I founded ‘Bo.lan’ This administration has failed restaurants like mine. (Opinion)

A file photo of Dylan Jones, co-founder of Bo.lan.
A file photo of Dylan Jones, co-founder of Bo.lan.

If the current Thai “government,” and I use the term government very lightly, was a restaurant, it would never have made it past the soft opening. 

Prayuth Chan-ocha and his comrades’ continual displays of nepotism and cronyism show how out of touch they are with the realities on the ground and how absurdly unprepared they were to handle this current COVID-19 wave. This administration continually tries to shift the blame back onto its own citizens.

It’s pathetic and weak.

If I ran my restaurants like them, I’d have had a revolt from the staff and most probably would have been sued several times for grossly endangering my patrons but “only accidentally killing” a few. 

You might say I’m just sour because my restaurants are closed. I’d say no; actually, I’m one of the lucky ones. I pulled the ripcord early and managed to somewhat compensate my staff. I don’t owe any money to my wonderful suppliers and was able to leave on my own terms with our reputation intact. 

To stop the ‘bleeding,’ Bangkok’s trailblazing ‘Bo.lan’ calls it quit

I can all too easily imagine what my friends in the industry are facing right now. A rock and hard place comes to mind. Let me break it down for you. 
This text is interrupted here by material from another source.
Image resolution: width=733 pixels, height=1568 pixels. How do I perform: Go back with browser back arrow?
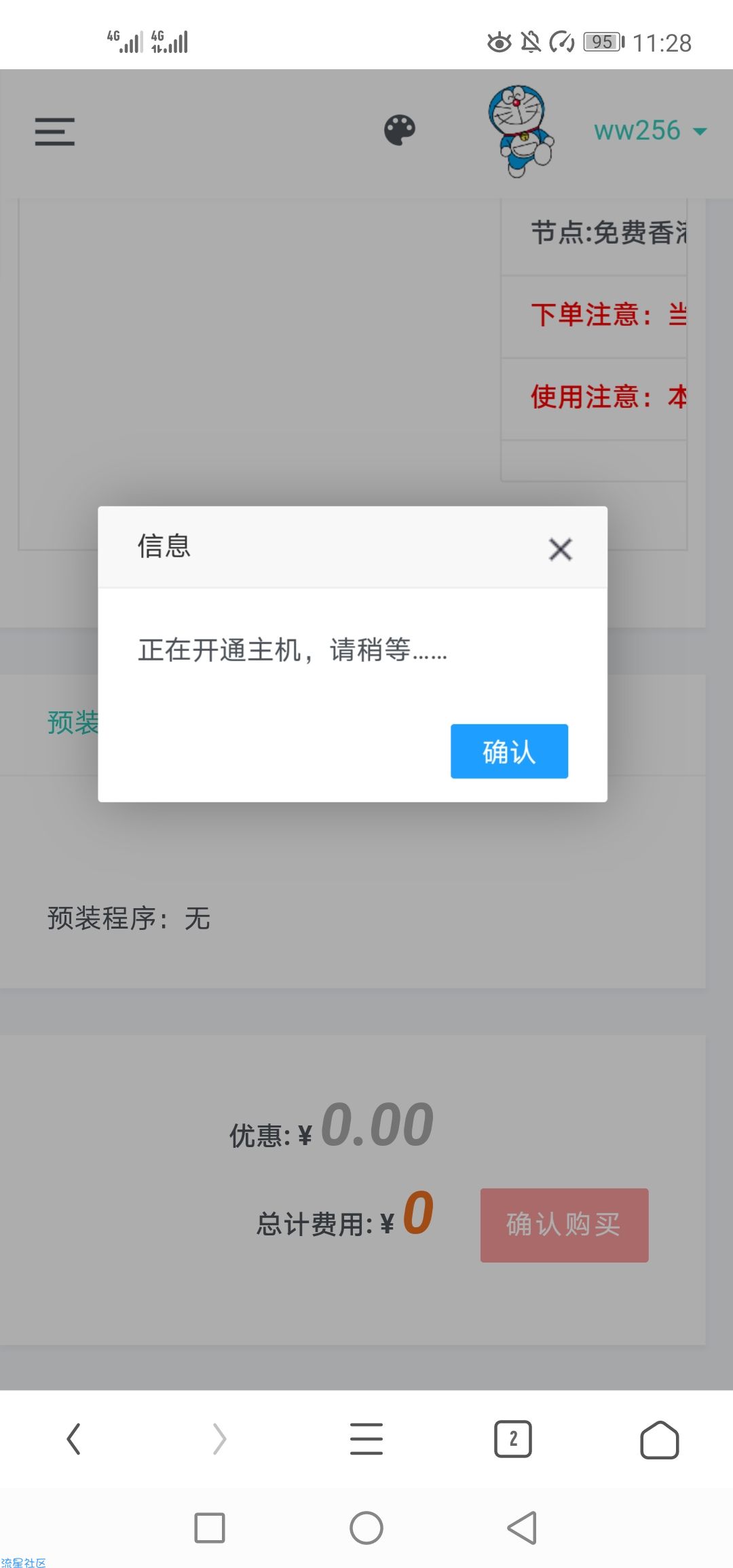73,1438
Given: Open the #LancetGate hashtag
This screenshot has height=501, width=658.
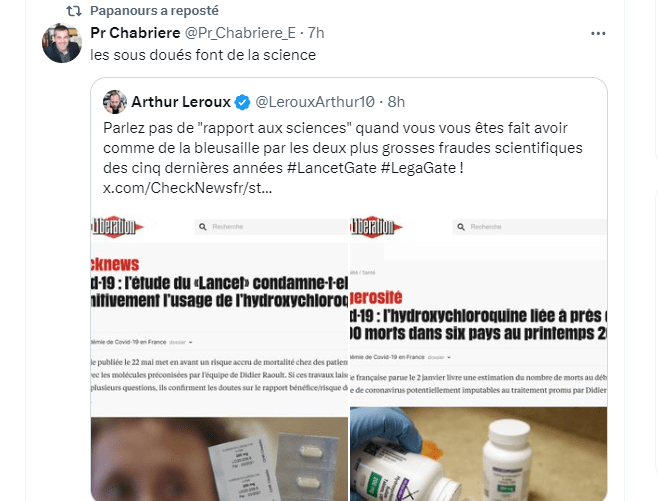Looking at the screenshot, I should coord(332,168).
Just recently restaurants have been told that restrictions are being eased and they will be allowed to seat and serve customers once again. Now, before you rejoice and say this is great, let’s look at what this “easing” of restrictions really means. 

A file photo of chefs Duanporn ‘Bo’ Songvisava and Dylan Jones of Bo.lan. Photo: Bo.lan / Courtesy
A file photo of chefs Duanporn ‘Bo’ Songvisava and Dylan Jones of Bo.lan. Photo: Bo.lan / Courtesy

In order to open, a restaurateur must ensure all staff have two doses of a vaccine and/or are tested regularly at the establishment’s expense. For a small restaurant with a few staff this might not seem like much, but if you are a larger establishment like Bo.lan that at its peak had around 50 staff members, you’re looking at an additional expense of, say, THB20,000-plus a week, minimum. That’s essentially THB100,000-plus a month extra just to keep the doors open. Do you think restaurants can raise menu prices 15-20% and pass this additional cost onto consumers?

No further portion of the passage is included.